[DATASET RECORDS Boundary: Start]
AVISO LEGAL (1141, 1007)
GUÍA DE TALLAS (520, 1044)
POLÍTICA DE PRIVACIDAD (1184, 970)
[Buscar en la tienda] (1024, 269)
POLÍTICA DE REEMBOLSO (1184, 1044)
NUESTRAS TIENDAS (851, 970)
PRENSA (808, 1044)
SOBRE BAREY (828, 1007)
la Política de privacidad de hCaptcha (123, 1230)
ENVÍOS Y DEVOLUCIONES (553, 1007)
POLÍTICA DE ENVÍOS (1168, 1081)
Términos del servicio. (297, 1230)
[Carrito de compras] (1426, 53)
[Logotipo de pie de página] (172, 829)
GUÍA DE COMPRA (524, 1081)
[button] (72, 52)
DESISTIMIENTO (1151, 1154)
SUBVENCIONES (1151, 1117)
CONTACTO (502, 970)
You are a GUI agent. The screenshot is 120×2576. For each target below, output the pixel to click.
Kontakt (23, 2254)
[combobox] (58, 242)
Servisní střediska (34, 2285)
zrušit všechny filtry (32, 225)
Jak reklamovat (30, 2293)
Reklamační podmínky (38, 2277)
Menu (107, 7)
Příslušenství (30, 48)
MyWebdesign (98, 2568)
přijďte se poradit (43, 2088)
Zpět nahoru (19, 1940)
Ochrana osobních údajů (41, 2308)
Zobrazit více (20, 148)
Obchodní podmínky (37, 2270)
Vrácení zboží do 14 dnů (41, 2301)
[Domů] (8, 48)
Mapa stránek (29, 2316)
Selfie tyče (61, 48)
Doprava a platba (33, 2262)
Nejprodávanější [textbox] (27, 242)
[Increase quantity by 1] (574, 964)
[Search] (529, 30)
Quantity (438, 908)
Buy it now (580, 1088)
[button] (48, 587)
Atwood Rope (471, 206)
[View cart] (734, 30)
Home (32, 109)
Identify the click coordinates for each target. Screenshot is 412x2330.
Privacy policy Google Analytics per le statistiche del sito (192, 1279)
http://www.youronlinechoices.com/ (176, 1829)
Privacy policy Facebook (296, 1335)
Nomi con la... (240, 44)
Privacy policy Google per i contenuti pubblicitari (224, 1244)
[DATASET RECORDS Boundary: End]
Wherever the string "podmínky" appears in the records, copy the whole line.

◆ RESULT ◆
Reklamační podmínky (38, 2277)
Obchodní podmínky (37, 2270)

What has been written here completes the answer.